Q: This is the first year I’ve actually invested and I want to complete an investment review. How can I do this?

A: By this time in January, your mailbox should be filling up with annual statements for your 401(k), IRA and bank accounts, which means it’s the perfect time to perform a simple investment review. It can be difficult to know how to do a review: what should you look at? How do you know when to take action?

With any investment review, begin with each investment’s return on investment (ROI) or annual percentage yield (APY) numbers. Trouble is easy to spot as a negative number — make a note of any investments that have lost money during the year for further investigation.

Other issues may require more research. Many investment account statements will provide a “benchmark” — the performance numbers of similar assets for purposes of comparison. Company annual reports will show the stock’s performance in previous years, the company’s own projections for growth and other companies in the industry. Mutual funds will typically use an “index” — a group of companies that is similar in nature to those owned by the fund.

Use the benchmarks to determine whether your investments are growing or providing income at the same rate as their peers. If you feel that performance is unsatisfactory, read through the annual reports for an explanation.
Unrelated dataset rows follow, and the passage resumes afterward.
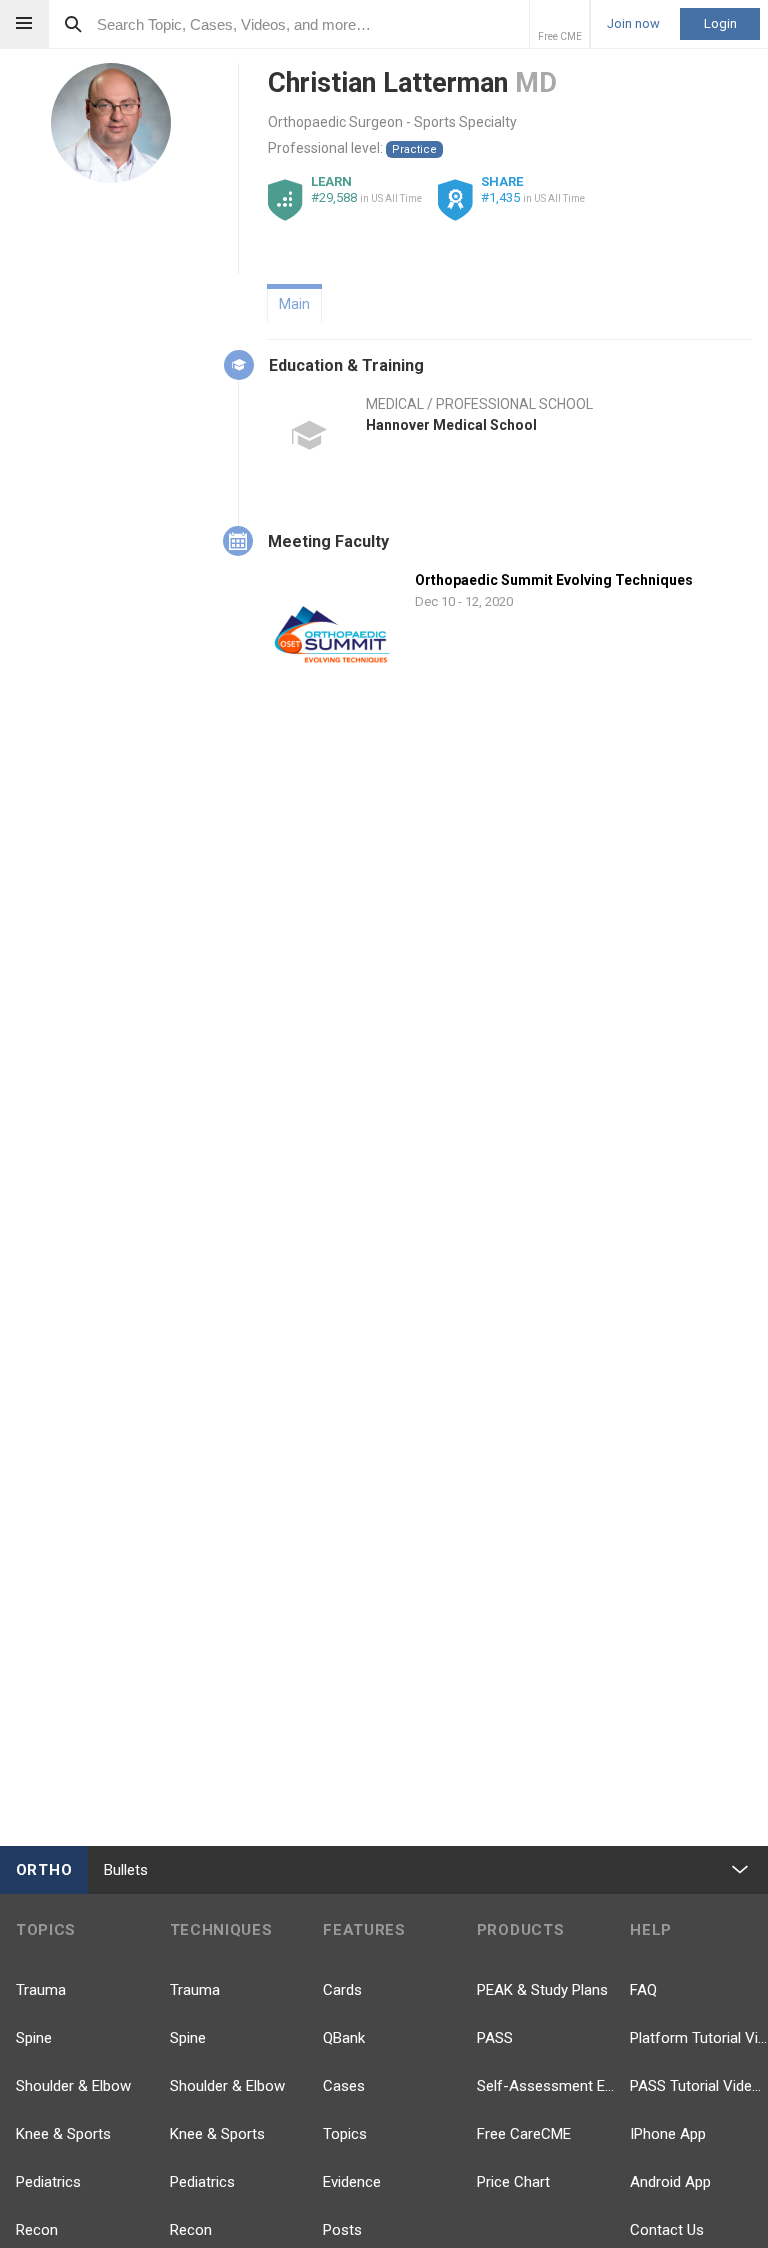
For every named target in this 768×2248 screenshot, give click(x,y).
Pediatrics (48, 2182)
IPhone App (668, 2134)
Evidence (352, 2182)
Depending on how long and how badly the investment is performing, you can place it on a watch list or decide to sell it right away.

Next, review all your investments as a whole in comparison to your long term goals and overall investment strategy. If you are getting older, you may want to move a larger portion of your portfolio into less risky investments, or switch from growth to income producing options. You may have cash that should be earning interest or dividends rather than sitting in your checking account.

Finally, make sure to rebalance. Growth rates differ, and that perfect 60% stock, 40% bond portfolio may have evolved into 80-20 or 50-50. Buy and sell as needed to return your portfolio to the desired mix.